Nearly everyone looks forward to the Fourth of July. Well, everyone in America that is. The holiday is one of the most anticipated celebrations of the year, and there are those who plan well in advance. Flights are booked, hotels reserved, and for those who stay home – it’s cookouts galore! The night is capped with masterful displays of fireworks in almost every metropolis throughout the nation. For the life of me I can never understand what all the hoopla is about. Why is everyone so jubilant?

Celebrate? No, no…not I! I do not partake in the merriment of Independence Day. A different emotion is triggered inside of my chest cavity. The pang that strikes me is indescribable.

The way I see it, the Fourth of July has a different meaning. It’s the word Independence that gets me teary-eyed. My how foolish are the youth, for they know not the ways of the world. I wake up on the fourth day of the seventh month, and I can’t help but shake my head. A sense of loneliness washes over me, and I wipe away the tears.

Why are we not home? What were they thinking? (No, it’s not what you’re thinking. The reason I cry on Independence Day is not because I have a former girlfriend, who was my fourth, named Julie. That’s just silly.)

There hasn’t been an Independence Day in which I fail to remember Chapter 15 in the book of Luke in the New Testament. You know what I’m talking about – The Parable of the Lost Son, more commonly referred to as the Prodigal Son. Young America was given all of the support that it’s little heart desired. Then all of a sudden, in 1776, America decided that it was grown. No longer did the new country want to be under the watchful eye of wise-old Great Britain.

America knew all that was needed to know and was ready to venture out on it’s own. Big mistake! Here we are, a measly 235 years removed, and America is lost. Oil is almost four dollars a gallon. The National Debt is reaching the stratosphere, the USD is only worth 60 pence, and there is no hope in sight. Independence turned out to be a sour-sugarless lemonade, not the sweet-godly ambrosia that the forefather’s thought it would be. If only we could go back and do it all over again.
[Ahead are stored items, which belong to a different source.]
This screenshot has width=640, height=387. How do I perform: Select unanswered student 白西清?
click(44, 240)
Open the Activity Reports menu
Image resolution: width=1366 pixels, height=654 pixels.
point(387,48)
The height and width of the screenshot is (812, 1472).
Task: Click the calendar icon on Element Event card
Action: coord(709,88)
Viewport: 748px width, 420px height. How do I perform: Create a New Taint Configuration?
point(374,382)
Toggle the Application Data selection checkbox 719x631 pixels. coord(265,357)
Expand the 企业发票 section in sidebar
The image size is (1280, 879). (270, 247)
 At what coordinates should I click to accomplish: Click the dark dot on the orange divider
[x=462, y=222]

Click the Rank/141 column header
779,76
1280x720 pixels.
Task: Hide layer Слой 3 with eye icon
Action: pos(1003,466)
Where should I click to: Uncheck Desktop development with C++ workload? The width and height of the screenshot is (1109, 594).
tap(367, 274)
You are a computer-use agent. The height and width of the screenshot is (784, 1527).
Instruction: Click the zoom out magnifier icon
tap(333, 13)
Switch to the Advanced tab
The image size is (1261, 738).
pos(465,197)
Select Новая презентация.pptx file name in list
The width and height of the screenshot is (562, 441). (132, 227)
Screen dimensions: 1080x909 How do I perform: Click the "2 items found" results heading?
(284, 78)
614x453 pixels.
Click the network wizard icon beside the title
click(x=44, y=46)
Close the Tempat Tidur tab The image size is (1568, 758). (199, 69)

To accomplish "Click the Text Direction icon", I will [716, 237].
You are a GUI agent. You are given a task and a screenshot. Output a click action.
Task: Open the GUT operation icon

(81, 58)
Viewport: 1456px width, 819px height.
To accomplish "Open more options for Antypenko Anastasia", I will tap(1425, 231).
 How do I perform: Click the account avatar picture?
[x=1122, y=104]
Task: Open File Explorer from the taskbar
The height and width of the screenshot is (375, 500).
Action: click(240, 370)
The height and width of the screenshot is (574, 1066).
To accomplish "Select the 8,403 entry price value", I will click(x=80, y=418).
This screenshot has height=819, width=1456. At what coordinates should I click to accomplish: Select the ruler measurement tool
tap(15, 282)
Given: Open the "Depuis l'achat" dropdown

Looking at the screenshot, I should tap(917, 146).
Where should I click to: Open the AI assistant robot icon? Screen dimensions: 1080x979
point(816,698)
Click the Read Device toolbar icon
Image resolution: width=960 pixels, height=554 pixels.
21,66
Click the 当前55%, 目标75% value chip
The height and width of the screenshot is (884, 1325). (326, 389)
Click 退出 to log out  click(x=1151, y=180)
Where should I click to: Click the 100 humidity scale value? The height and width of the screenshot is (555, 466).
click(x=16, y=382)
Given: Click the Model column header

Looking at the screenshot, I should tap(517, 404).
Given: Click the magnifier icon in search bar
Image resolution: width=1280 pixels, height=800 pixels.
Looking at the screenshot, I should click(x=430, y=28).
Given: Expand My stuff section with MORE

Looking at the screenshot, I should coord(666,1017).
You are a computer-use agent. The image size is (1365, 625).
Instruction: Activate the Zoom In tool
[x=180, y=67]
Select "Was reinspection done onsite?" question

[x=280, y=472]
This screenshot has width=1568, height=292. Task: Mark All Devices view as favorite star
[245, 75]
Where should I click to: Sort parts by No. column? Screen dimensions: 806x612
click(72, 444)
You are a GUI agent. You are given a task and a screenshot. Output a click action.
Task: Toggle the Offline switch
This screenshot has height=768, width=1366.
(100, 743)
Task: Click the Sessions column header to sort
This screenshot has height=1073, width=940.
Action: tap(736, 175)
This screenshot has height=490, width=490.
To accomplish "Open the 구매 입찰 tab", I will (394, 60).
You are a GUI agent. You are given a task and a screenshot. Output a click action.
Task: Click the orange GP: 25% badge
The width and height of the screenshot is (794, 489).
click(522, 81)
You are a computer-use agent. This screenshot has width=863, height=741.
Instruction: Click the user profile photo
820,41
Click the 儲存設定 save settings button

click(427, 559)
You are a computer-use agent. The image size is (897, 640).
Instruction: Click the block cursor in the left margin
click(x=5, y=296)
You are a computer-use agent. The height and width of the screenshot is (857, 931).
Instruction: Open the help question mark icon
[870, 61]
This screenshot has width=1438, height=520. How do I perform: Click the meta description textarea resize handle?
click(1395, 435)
Nowhere to turn now but home. With tears in our collective eyes, Americans should suck up our pride, swim across “The Pond,” and crawl on our knees – begging Her Majesty to take us back. Will she welcome us with the open arms of the father in the Biblical parable? She need not. We don’t desire a warm homecoming, we just want to rest under her plentiful bosom once more. Lucky is the generation who has a President wise enough to be the Prodigal Son. Hopeful was I, when Obama spoke of CHANGE. Oh to be a Briton again. I desperately weep to return…accent and all!

But why would you want to go back home, you ask? There is no Fourth of July in England, you say? Yes, my good man! Indeed there is, I respond…it’s between the 3rd and the 5th of July.